Television’s founder forged his own path (l to r: Fred Smith, Tom Verlaine, Richard Lloyd, Billy Ficca)
Tom Verlaine, who died Saturday at age 73, was one of rock’s most visionary guitarists. Just like the myriad angles of his playing and composing, Verlaine came at rock music through a less-traveled path. Much has been made of his early love of Roland Kirk, John Coltrane, Ornette Coleman, and Albert Ayler – probably too much. He might have played saxophone, but he was young. It’s not as if Verlaine, or Thomas Miller, as he was known back then, was in the clubs squalling free jazz.
But he was listening. Born 1949, into the pre-rock era in a suburb of Wilmington Delaware, of all places, he started his journey on piano, by all accounts a serious player with an early love for orchestral music. It wouldn’t last. He took up the saxophone, but when his twin brother started playing early Rolling Stones records, Miller fixated on the guitar sounds, the ways, like Coleman and Coltrane, the notes bent hard to the emotions of the players, and the ways the rules he grew up with were being quickly obliterated. He loved his saxophone, but he could see this guitar thing working out.
So he went for it, pulling along everything he had already acquired in his short musical life. By 1966, he was finding his voice and was ready to start a band, which he did with his friend Billy Ficca on drums. At boarding school, he met one Richard Meyers. They became fast friends with a shared passion for getting into trouble. College didn’t take for Miller, so he rejoined Meyers, now in New York’s East Village, and called up Ficca. The Neon Boys were born, and wouldn’t last long, but the three, already loaded up with original material, met guitarist Richard Lloyd and decided to give it another shot. The New York Dolls’ glammy pop ruled the roost, but something else was in the NYC wind: punk. They cut their hair, and shredded their clothes, Meyers took the surname Hell, and Miller, just to be contrary, named himself after the 19th-century French poet Paul Verlaine. They took the most ridiculous name they came across – Television.
They were anything but. Neither rank amateurs brandishing their DIY pride nor floor-staring gothy cynics, Television stood a breed apart. Verlaine had fashioned a serrated, strangled cry from his instrument. There wasn’t a hint of Keith or Chuck in his weird chording or his melodic scatterings. With the more conventional, but also talented Lloyd as his foil, their twin guitar assault melted the air. That alone would have drawn in the hordes. But there was so much more.
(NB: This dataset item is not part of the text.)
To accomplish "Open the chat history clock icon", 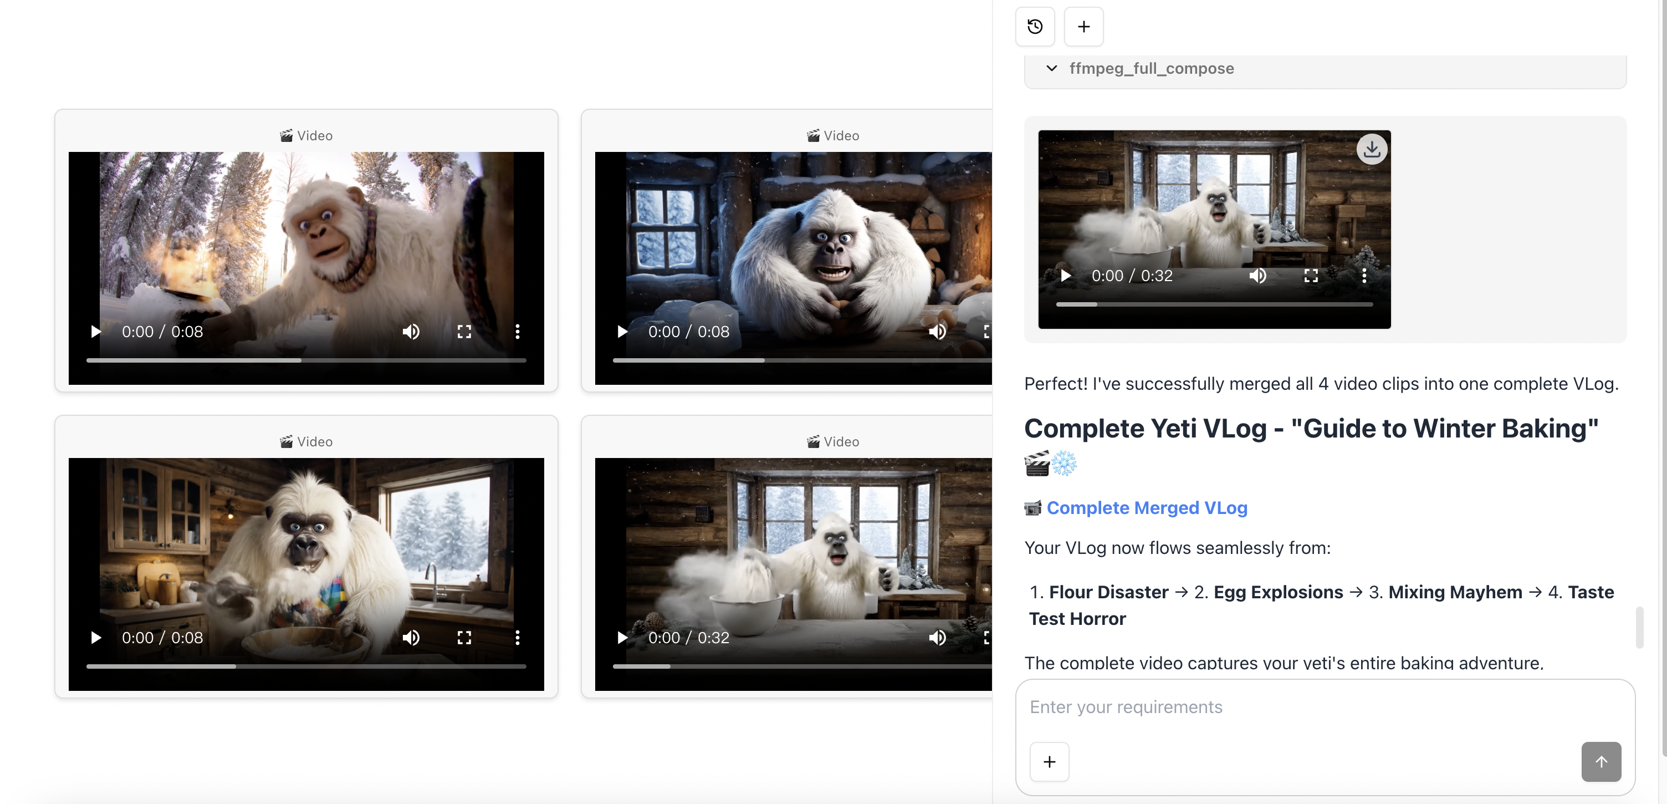I will point(1035,27).
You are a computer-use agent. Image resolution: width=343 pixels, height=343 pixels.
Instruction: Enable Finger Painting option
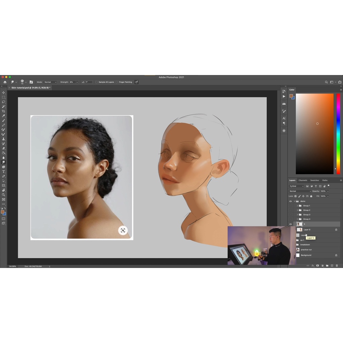117,82
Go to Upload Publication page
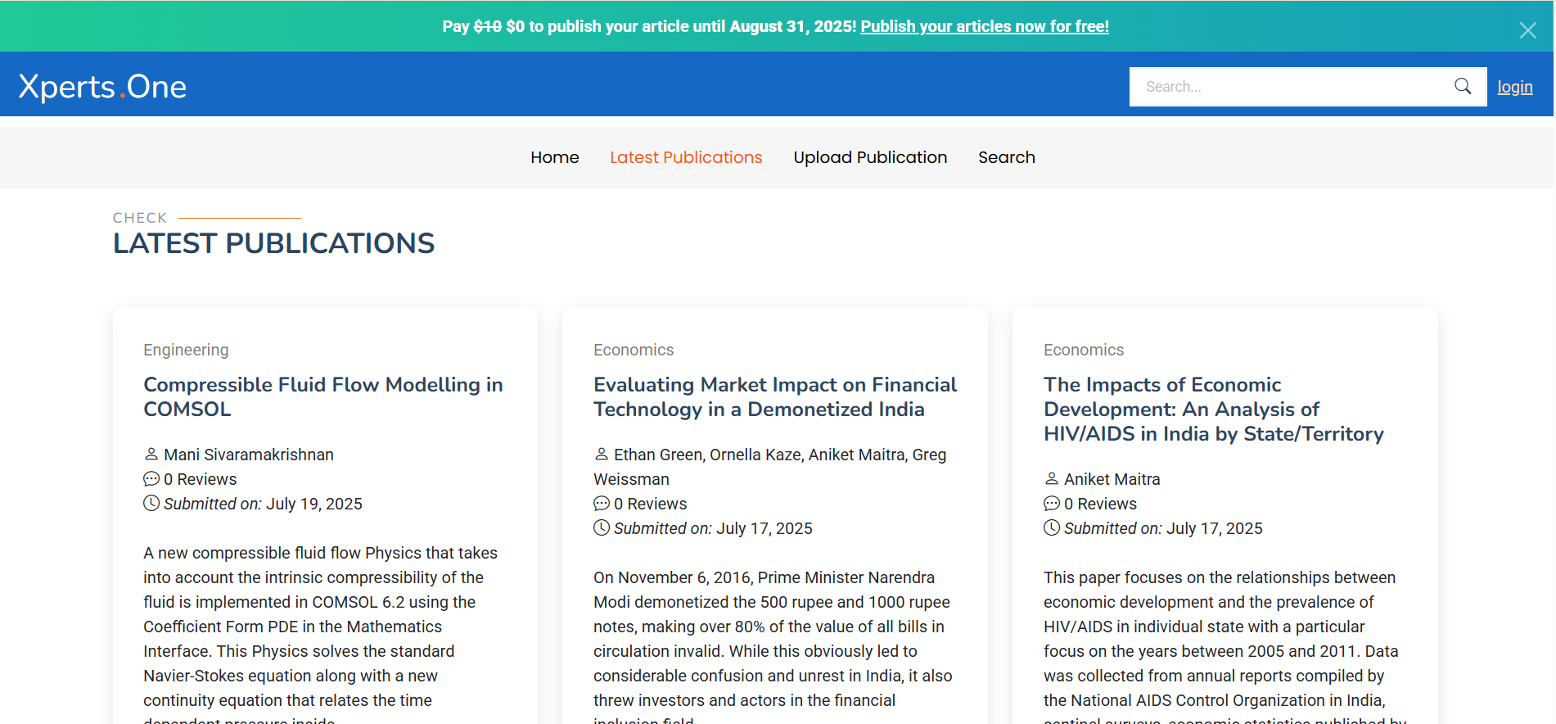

Verlaine had these lost, brittle songs. Emotional, complicated, they perched on the edge, as if the slightest breeze could break them apart. Some ran more than ten minutes long, others flew by in a burst. Raw, art school-ish, other times desperate, urging. “Prove it!” Verlaine screamed defiantly. At best, his vocals resembled a drowning man gasping for air.
Amazingly, they got the whole thing on tape. Marquee Moon stands as one of rock’s recorded pinnacles. An all-time classic. Not of its time, of its genre. Ever. By this point, Richard Hell had been replaced by Fred Smith on bass (poached from Blondie). Verlaine’s twitchy but undeniably arresting material melded melody and imagery into something inseparable. The guitar intro to “Friction” (yes, pure Coltrane), raises the hair on your neck. “I recall,” howls Verlaine on the title track, “Lightning struck itself.”
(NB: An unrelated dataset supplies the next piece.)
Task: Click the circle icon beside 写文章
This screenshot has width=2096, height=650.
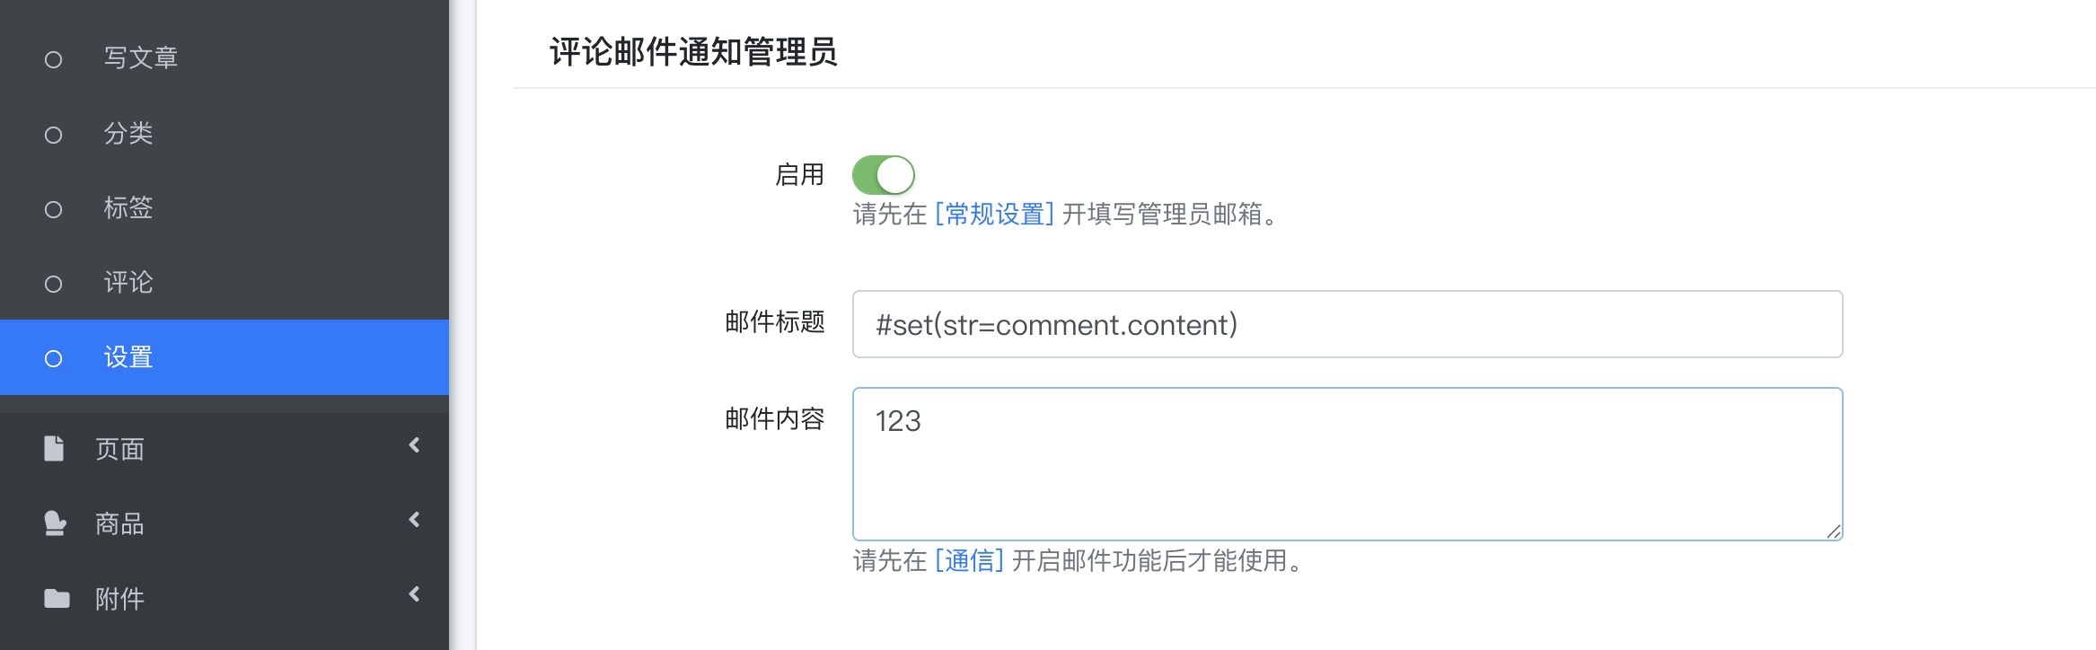Action: click(x=54, y=59)
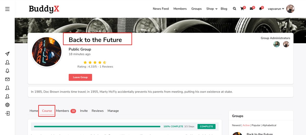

And then came the rest of Verlaine’s career, and the problems with peaking too soon. Adventure, the second Television record, with Verlaine and Lloyd squabbling, was a bit of a fizzle. A 1992 reunion album was only marginally better. Verlaine had a long and varied solo career, and made some excellent records, Tom Verlaine and Deamtime the most Televison-like. Others, News From the Front, Cover and a series of noir-ish instrumental albums brought home his early love of orchestrations. They could be playful, unpredictable. And he played on other people’s albums, did some production work.
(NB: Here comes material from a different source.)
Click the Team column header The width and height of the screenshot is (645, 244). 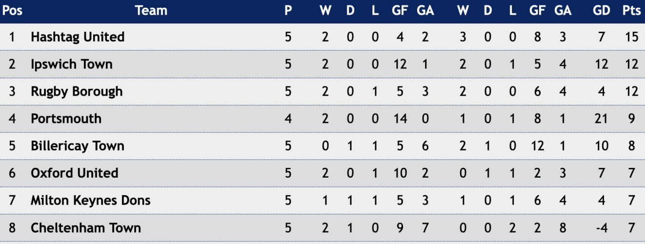click(x=151, y=10)
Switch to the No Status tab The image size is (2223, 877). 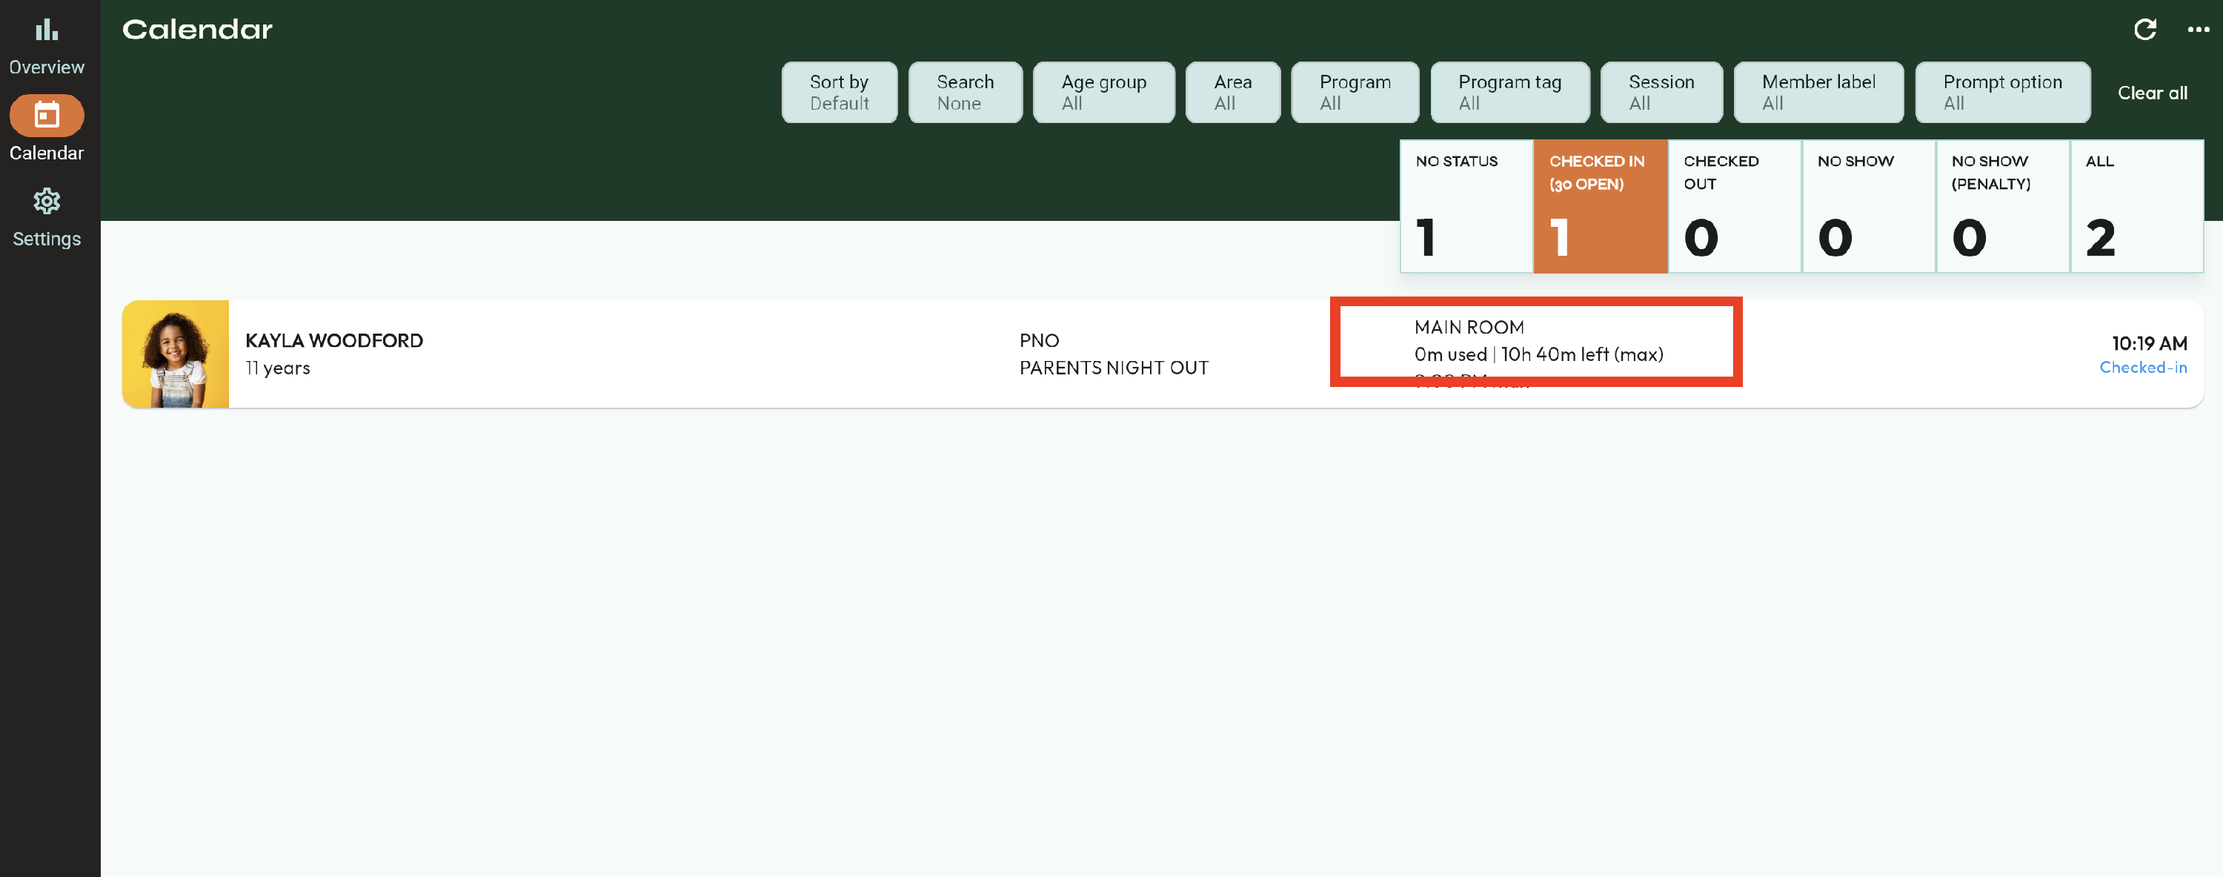1465,207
But never again would lightning strike itself. Even the eventual Television reunions for festivals (mostly without Lloyd) felt somewhat perfunctory. Verlaine would joke in interviews about his lack of a post-Television career. Maybe he was OK with it, maybe not. But he seemed mostly at peace, putting out occasional records, continually scanning new musical horizons.
Verlaine arrived with an unheard talent and new ideas. His work lives on in the works of Steve Wynn, Nels Cline and many others. Patti Smith, a longtime admirer and onetime romantic partner, who Verlaine frequently accompanied, said this about his voice, in a way only she can. Verlaine, she says, “plays lead guitar with angular inverted passion like a thousand bluebirds screaming.” Let’s just leave it at that.